Imperialism by the Book
Members of the Dollars & Sense collective review new and classic books on empire.
The Accumulation of Capital by Rosa Luxemburg (1913; Martino Fine Books, 2015, a reprinting of the 1951 English edition).
In The Accumulation of Capital, the Marxist theorist and revolutionary Rosa Luxemburg tackles a central problem of capitalism: The value of the goods workers produce is greater than that of the goods they consume. Then where does the spending necessary to absorb this surplus value come from? If from capitalist investment in new factories, machinery, etc., then won’t that just end up producing more goods—kicking the can of worms down the road, but making it larger in the process?
Luxemburg insisted that capitalist accumulation was impossible without demand from non-capitalist areas—hence, for example, the imperialist drive for captive markets. She saw the forcible extension of capitalist economic relations to new realms (“primitive accumulation”) as a central process running through the history of capitalism.

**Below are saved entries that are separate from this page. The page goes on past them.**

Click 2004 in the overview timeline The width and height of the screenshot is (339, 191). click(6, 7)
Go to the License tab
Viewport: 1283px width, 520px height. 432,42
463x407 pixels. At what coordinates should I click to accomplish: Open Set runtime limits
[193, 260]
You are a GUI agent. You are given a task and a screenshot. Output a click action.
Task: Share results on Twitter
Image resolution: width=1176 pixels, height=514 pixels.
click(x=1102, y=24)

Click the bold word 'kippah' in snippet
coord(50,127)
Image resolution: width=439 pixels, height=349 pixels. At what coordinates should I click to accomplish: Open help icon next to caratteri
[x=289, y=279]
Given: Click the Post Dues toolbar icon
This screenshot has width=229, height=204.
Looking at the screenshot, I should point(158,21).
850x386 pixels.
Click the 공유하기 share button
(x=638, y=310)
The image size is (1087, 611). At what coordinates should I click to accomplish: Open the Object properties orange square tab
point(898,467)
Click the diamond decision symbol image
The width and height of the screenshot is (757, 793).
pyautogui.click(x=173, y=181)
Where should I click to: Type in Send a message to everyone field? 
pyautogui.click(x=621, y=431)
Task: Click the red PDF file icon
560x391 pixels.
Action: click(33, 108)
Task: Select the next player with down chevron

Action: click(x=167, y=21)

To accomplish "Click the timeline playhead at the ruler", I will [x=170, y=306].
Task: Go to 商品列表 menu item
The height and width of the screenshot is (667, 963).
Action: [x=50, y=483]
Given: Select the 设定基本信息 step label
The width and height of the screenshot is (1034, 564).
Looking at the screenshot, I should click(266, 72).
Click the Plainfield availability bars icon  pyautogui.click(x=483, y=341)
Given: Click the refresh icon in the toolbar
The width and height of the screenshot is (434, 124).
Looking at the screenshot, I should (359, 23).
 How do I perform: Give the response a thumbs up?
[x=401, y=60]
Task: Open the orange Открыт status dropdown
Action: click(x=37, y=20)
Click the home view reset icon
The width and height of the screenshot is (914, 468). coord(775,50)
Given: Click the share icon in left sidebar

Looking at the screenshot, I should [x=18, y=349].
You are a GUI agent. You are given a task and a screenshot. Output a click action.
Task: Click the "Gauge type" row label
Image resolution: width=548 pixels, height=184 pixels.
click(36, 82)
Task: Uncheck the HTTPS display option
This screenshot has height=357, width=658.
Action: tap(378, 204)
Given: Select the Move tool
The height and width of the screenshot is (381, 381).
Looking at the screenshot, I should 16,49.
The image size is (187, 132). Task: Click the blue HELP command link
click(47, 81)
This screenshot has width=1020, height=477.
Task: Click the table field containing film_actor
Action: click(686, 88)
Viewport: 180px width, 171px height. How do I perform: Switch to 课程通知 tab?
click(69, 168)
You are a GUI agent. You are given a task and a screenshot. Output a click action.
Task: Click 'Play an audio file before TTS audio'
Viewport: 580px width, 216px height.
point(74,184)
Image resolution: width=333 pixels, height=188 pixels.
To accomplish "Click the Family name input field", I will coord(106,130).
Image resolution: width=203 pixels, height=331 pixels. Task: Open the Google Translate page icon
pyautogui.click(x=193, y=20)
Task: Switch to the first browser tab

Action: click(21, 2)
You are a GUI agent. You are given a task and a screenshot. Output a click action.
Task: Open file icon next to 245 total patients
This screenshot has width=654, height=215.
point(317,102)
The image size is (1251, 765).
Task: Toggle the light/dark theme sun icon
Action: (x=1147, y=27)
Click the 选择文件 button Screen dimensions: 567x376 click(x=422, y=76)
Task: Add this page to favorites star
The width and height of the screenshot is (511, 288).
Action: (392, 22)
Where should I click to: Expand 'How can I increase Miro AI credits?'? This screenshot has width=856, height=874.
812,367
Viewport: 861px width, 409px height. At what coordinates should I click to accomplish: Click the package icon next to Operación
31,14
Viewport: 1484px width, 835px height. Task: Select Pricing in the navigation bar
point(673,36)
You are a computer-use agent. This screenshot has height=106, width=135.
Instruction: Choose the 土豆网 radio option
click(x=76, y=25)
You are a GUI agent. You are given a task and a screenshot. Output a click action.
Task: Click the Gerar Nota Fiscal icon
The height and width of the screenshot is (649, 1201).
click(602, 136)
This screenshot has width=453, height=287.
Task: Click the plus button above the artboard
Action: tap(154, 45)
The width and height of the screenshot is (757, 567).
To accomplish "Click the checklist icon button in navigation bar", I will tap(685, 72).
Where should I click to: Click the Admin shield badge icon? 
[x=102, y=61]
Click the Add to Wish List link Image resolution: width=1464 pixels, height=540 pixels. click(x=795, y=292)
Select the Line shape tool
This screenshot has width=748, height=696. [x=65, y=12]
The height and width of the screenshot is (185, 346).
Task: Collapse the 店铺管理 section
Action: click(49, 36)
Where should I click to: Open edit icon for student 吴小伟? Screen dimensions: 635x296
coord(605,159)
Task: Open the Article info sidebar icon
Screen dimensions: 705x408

Some Marxist economists insisted that Luxemburg was wrong about capitalism’s need for outside demand—that it was possible for capitalist economies to grow demand in tandem with supply. They were right on that score, at least in the realm of mathematical models. Some of her critics seemed to argue, however, that the generation of enough demand to absorb the full value created by labor was basically unproblematic. On this, they were spectacularly wrong. Luxemburg was right that this is an Achilles heel of capitalist growth.
In her introduction to the 1951 English edition of The Accumulation of Capital, economist Joan Robinson credits Luxemburg for grasping the centrality of territorial expansion to capitalist development (noting that even mainstream economists accepted this view).“But the academic economists are being wise after the event,” Robinson notes. “For all its confusions and exaggerations, [Luxemburg’s] book shows more prescience than any orthodox contemporary could claim.” —AR
The True Flag: Theodore Roosevelt, Mark Twain, and the Birth of American Empire by Stephen Kinzer (Henry Holt and Co., 2017).
Every page of Stephen Kinzer’s new book on the internal political debate over the Spanish American War is a mosaic of the words of others, and this is a great strength. Kinzer grants us a front-row seat from which to observe the debate over whether or not the U.S. should go to war with Spain in 1898 and then, once Spain was defeated, whether or not the U.S. should keep hold of conquered territories as colonies. Senator George Frisbie Hoar (R-Mass.) asked his colleagues, “Have we the right, as doubtless we have the physical power, to enter upon the government of ten or twelve million subject people without Constitutional restraint?” His answer was unequivocally no. But Senator Orville Platt (R-Conn.) challenged, “The literal application of the Senator’s doctrine would have turned back the Mayflower from our coast and would have prevented our expansion westward to the Pacific Ocean.” Kinzer’s sympathy is clearly with the anti-imperialists, which leads him to the error of calling the Spanish American War the “birth” of American Empire. The white male anti- imperialists of that time presented expansion as a departure from American norms, describing it as a repeal of the Declaration of Independence. Of the anti-imperialists Kinzer chooses to quote, only Booker T. Washington, Ida B. Wells, Jane Addams, and a group statement from “the colored citizens of Boston” managed to frame imperialism as a continuation of existing American practice and also morally indefensible.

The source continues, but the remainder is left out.